Open woskii opened 6 years ago
The output of a node in the computational graph is dependent on what operation it represents and what inputs it was given. These inputs can be constants, input variables (raw data) or the outputs of previous nodes/layers and so on. Trainer takes the model, loss function, metric... which are all defined in terms of other nodes/layers. You build a graph as you define operations. Here's an example:
import cntk
from cntk.layers import Sequential, Dense
x = cntk.input_variable((2, ), name='x')
y = cntk.input_variable((1, ), name='y')
z = Sequential([
Dense(3, name='dense_1'),
Dense(1, name='dense_2')
])(x)
loss = cntk.squared_error(z, y, name='loss')
graph = cntk.logging.plot(loss, 'graph.png')

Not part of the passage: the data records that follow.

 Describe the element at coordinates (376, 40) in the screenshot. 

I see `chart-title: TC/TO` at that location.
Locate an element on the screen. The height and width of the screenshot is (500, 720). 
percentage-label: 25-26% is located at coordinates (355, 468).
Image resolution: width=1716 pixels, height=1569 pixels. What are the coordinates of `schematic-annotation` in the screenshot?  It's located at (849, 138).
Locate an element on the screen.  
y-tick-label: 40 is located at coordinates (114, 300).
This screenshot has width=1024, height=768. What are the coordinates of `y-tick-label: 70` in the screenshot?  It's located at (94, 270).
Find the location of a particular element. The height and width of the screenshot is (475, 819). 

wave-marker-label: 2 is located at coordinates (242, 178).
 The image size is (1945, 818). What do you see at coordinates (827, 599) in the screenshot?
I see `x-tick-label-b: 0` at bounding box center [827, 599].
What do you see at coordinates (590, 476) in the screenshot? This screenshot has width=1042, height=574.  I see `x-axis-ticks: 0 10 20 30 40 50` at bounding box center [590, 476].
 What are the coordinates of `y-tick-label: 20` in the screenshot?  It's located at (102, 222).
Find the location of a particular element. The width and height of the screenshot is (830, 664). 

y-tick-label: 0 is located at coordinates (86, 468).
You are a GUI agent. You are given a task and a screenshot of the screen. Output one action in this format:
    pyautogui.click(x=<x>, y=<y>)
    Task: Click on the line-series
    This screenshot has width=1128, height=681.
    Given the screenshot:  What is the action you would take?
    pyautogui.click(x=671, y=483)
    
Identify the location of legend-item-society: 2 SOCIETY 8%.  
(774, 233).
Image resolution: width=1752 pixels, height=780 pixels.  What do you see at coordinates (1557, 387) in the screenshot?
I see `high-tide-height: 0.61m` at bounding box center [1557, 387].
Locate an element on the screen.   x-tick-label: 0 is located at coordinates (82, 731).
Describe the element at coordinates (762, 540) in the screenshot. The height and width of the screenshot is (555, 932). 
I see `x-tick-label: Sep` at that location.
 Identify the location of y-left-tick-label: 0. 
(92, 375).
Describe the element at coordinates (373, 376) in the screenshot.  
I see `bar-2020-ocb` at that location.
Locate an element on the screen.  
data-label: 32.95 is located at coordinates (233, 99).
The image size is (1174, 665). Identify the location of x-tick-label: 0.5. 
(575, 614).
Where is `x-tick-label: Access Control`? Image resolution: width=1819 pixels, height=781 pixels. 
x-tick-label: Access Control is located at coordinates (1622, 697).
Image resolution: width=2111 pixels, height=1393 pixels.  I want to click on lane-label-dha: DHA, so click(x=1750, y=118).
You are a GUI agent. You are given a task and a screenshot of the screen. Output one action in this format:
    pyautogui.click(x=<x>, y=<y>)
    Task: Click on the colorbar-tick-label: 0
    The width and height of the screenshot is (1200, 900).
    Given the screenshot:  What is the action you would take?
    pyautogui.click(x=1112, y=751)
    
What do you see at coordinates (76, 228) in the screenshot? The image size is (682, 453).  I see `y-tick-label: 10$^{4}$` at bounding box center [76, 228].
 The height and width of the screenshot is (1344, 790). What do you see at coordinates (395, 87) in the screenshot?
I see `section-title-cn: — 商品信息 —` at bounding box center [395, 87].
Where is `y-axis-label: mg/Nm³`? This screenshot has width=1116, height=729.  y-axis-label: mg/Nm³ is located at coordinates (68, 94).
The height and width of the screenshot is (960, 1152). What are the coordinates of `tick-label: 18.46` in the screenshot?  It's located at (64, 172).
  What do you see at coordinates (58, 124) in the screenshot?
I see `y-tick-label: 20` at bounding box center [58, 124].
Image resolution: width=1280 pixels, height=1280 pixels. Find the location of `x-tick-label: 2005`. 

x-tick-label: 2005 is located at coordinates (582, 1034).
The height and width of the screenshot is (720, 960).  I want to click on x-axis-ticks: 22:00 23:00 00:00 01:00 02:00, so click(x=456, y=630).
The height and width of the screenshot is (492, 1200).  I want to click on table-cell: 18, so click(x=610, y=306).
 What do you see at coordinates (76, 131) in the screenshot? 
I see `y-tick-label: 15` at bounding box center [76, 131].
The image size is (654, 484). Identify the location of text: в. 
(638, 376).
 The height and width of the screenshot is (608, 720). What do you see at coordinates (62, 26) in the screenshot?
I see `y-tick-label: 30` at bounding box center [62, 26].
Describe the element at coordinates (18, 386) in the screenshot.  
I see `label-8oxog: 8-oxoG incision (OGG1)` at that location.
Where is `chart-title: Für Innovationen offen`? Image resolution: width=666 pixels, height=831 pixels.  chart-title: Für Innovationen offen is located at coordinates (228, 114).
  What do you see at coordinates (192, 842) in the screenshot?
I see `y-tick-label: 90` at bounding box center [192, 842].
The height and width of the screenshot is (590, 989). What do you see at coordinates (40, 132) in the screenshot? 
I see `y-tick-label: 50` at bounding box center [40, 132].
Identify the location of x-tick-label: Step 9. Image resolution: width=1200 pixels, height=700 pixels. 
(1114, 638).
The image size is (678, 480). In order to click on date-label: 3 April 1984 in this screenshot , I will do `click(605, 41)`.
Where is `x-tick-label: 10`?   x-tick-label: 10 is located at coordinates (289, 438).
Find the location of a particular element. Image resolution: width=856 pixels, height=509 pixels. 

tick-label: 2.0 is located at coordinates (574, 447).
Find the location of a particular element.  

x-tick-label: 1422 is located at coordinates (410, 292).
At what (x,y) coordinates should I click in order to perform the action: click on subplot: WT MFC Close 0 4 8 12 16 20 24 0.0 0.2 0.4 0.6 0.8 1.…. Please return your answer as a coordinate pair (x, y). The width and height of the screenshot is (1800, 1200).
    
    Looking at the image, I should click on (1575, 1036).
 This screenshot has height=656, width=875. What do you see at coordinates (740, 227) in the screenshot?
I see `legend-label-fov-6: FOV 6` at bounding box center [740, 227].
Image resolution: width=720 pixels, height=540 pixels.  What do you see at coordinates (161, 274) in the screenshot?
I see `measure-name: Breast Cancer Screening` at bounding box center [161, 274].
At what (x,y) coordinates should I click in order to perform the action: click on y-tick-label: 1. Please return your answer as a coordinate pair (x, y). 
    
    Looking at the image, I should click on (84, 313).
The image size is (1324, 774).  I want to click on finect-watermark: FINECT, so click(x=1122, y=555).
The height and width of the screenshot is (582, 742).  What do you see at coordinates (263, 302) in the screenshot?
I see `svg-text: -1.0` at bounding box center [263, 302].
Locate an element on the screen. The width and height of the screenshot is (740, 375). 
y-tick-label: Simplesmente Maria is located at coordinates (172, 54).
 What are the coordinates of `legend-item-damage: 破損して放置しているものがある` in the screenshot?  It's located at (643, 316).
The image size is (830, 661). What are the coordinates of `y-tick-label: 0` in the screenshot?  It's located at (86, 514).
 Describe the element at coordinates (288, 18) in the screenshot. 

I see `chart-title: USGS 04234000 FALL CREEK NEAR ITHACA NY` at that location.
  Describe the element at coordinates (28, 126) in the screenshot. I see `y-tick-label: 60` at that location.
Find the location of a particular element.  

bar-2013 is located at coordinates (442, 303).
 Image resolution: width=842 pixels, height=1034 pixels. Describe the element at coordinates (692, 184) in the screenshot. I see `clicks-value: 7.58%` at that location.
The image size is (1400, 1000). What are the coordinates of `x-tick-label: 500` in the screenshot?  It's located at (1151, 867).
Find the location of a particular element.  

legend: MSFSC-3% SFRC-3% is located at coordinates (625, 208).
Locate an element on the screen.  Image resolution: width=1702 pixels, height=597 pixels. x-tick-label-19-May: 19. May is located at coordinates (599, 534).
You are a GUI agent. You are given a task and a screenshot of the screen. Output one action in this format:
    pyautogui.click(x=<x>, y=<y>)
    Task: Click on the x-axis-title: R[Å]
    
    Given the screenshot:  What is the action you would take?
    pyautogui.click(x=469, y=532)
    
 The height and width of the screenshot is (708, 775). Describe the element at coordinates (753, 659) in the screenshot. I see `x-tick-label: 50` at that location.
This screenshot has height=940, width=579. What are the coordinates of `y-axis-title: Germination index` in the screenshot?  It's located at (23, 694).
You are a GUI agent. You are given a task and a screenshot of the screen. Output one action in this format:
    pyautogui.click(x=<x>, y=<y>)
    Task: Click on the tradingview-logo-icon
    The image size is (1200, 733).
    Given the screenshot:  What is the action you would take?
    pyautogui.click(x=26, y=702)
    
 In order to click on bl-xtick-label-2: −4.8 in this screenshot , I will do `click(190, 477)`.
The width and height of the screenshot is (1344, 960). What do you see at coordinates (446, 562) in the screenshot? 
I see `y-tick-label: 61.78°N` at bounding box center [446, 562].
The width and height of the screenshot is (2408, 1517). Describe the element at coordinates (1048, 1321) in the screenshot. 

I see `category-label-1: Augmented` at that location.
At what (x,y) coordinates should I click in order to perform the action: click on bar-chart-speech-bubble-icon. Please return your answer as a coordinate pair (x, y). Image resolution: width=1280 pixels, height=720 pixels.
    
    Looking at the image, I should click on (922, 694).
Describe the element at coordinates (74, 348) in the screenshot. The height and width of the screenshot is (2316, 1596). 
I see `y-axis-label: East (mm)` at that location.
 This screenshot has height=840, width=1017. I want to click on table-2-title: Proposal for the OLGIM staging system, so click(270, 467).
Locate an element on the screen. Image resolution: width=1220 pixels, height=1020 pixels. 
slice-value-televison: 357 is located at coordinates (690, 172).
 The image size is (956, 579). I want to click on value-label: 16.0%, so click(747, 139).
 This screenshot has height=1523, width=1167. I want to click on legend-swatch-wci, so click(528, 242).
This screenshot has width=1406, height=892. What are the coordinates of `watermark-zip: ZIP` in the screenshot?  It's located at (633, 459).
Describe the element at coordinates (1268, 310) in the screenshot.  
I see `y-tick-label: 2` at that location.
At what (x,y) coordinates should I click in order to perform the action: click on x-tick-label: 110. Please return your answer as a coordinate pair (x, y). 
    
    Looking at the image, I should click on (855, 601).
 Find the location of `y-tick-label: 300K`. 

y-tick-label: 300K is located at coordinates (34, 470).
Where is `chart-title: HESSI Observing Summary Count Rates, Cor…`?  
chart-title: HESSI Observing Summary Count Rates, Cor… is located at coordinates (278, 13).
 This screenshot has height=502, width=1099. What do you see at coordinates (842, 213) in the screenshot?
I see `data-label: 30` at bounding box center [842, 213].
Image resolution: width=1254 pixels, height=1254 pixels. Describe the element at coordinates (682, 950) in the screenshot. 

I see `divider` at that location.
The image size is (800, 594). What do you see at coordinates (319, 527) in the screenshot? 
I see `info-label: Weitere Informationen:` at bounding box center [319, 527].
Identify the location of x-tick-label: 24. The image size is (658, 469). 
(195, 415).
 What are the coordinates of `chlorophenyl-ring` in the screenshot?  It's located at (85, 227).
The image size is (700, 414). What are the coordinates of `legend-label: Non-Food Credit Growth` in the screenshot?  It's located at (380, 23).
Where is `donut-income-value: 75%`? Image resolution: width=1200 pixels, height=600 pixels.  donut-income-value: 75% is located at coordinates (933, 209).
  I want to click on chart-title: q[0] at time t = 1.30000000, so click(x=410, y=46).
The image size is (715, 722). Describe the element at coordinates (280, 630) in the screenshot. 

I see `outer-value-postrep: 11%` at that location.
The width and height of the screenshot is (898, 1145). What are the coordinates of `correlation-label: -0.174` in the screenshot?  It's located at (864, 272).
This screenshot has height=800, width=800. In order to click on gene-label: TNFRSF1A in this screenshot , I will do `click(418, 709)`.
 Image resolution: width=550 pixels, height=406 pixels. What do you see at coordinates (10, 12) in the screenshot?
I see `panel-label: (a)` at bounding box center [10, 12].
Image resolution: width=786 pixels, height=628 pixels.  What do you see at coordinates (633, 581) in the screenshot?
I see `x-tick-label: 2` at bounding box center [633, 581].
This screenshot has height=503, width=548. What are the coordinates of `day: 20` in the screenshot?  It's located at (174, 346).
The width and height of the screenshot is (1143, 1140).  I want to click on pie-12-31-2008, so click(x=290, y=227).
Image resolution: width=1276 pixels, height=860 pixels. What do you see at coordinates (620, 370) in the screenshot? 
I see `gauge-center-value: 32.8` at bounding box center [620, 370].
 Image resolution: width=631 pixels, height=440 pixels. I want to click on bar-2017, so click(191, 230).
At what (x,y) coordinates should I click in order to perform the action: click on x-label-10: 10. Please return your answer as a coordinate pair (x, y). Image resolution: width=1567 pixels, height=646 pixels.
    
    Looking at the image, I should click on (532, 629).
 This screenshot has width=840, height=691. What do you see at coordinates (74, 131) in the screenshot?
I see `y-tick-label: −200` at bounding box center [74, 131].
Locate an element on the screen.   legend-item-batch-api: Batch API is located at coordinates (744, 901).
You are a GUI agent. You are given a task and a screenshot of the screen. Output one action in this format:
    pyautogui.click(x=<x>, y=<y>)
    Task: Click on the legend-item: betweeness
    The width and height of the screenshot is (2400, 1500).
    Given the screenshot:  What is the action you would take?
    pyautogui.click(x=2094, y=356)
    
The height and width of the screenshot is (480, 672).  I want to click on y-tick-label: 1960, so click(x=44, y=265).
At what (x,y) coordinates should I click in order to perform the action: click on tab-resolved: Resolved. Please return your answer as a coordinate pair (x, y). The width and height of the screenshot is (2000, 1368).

The arrows in the plot show the flow of information. W and b are the weights and bias of the dense layer. The input, x, is used to compute the output of the first dense layer whose output is used to compute the output of the second dense layer (model output, z) whose output is in turn used to compute the loss as the squared difference between the target, y, and z. Combined with a specified learner, gradients will be computed and correctly propagated backwards to the appropriate nodes.
In the python API, when create a class Trainer instance, we only need to put the output layer operation into it. I saw an article said that the prior layers will be trained using the computational graph structure. But I can't find where the prior layers add themselves into the graph in the source code. Can someone tell me? Any help would be appreciated.